Render every line of the listing below as a Markdown table with the columns "No." and "Line", numbering the rows in order and skipping blank lines.

===== RECORDS FOR THIS EXERCISE =====

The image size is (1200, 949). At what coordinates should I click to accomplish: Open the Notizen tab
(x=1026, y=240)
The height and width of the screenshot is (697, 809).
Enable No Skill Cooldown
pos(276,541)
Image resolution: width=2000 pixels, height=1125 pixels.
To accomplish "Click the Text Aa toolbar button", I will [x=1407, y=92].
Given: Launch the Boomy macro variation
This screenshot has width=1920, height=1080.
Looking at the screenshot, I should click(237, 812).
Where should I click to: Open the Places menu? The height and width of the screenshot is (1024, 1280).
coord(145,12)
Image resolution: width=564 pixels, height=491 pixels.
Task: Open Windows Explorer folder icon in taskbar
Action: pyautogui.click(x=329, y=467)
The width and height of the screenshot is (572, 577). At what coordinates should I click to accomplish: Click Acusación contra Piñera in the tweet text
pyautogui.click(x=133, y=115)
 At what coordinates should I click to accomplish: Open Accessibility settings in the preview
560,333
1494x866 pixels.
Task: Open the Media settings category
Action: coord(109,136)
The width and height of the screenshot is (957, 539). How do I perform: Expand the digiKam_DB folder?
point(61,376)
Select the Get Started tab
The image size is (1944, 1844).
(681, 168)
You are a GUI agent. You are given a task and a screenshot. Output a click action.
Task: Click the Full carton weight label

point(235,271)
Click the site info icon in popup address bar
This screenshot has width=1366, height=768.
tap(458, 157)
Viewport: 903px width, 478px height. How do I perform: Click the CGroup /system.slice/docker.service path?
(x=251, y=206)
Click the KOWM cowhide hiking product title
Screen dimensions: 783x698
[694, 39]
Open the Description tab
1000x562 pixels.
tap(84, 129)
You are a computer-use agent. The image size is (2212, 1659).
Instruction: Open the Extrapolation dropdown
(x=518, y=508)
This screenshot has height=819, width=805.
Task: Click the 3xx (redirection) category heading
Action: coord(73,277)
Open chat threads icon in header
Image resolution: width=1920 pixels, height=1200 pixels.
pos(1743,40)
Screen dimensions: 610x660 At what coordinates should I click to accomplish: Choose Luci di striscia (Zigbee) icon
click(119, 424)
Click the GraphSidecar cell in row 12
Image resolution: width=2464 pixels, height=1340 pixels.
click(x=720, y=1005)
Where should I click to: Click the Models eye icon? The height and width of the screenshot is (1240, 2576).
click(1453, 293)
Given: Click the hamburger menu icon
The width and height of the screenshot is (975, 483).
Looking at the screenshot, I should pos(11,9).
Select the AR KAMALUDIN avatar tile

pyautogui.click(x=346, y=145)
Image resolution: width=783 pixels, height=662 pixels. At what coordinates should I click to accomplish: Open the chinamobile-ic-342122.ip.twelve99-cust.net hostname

=====

> ANSWER FOR THE TASK:
| No. | Line |
|---|---|
| 1 | The image size is (1200, 949). At what coordinates should I click to accomplish: Open the Notizen tab |
| 2 | (x=1026, y=240) |
| 3 | The height and width of the screenshot is (697, 809). |
| 4 | Enable No Skill Cooldown |
| 5 | pos(276,541) |
| 6 | Image resolution: width=2000 pixels, height=1125 pixels. |
| 7 | To accomplish "Click the Text Aa toolbar button", I will [x=1407, y=92]. |
| 8 | Given: Launch the Boomy macro variation |
| 9 | This screenshot has width=1920, height=1080. |
| 10 | Looking at the screenshot, I should click(237, 812). |
| 11 | Where should I click to: Open the Places menu? The height and width of the screenshot is (1024, 1280). |
| 12 | coord(145,12) |
| 13 | Image resolution: width=564 pixels, height=491 pixels. |
| 14 | Task: Open Windows Explorer folder icon in taskbar |
| 15 | Action: pyautogui.click(x=329, y=467) |
| 16 | The width and height of the screenshot is (572, 577). At what coordinates should I click to accomplish: Click Acusación contra Piñera in the tweet text |
| 17 | pyautogui.click(x=133, y=115) |
| 18 |  At what coordinates should I click to accomplish: Open Accessibility settings in the preview |
| 19 | 560,333 |
| 20 | 1494x866 pixels. |
| 21 | Task: Open the Media settings category |
| 22 | Action: coord(109,136) |
| 23 | The width and height of the screenshot is (957, 539). How do I perform: Expand the digiKam_DB folder? |
| 24 | point(61,376) |
| 25 | Select the Get Started tab |
| 26 | The image size is (1944, 1844). |
| 27 | (681, 168) |
| 28 | You are a GUI agent. You are given a task and a screenshot. Output a click action. |
| 29 | Task: Click the Full carton weight label |
| 30 | point(235,271) |
| 31 | Click the site info icon in popup address bar |
| 32 | This screenshot has width=1366, height=768. |
| 33 | tap(458, 157) |
| 34 | Viewport: 903px width, 478px height. How do I perform: Click the CGroup /system.slice/docker.service path? |
| 35 | (x=251, y=206) |
| 36 | Click the KOWM cowhide hiking product title |
| 37 | Screen dimensions: 783x698 |
| 38 | [694, 39] |
| 39 | Open the Description tab |
| 40 | 1000x562 pixels. |
| 41 | tap(84, 129) |
| 42 | You are a computer-use agent. The image size is (2212, 1659). |
| 43 | Instruction: Open the Extrapolation dropdown |
| 44 | (x=518, y=508) |
| 45 | This screenshot has height=819, width=805. |
| 46 | Task: Click the 3xx (redirection) category heading |
| 47 | Action: coord(73,277) |
| 48 | Open chat threads icon in header |
| 49 | Image resolution: width=1920 pixels, height=1200 pixels. |
| 50 | pos(1743,40) |
| 51 | Screen dimensions: 610x660 At what coordinates should I click to accomplish: Choose Luci di striscia (Zigbee) icon |
| 52 | click(119, 424) |
| 53 | Click the GraphSidecar cell in row 12 |
| 54 | Image resolution: width=2464 pixels, height=1340 pixels. |
| 55 | click(x=720, y=1005) |
| 56 | Where should I click to: Click the Models eye icon? The height and width of the screenshot is (1240, 2576). |
| 57 | click(1453, 293) |
| 58 | Given: Click the hamburger menu icon |
| 59 | The width and height of the screenshot is (975, 483). |
| 60 | Looking at the screenshot, I should pos(11,9). |
| 61 | Select the AR KAMALUDIN avatar tile |
| 62 | pyautogui.click(x=346, y=145) |
| 63 | Image resolution: width=783 pixels, height=662 pixels. At what coordinates should I click to accomplish: Open the chinamobile-ic-342122.ip.twelve99-cust.net hostname |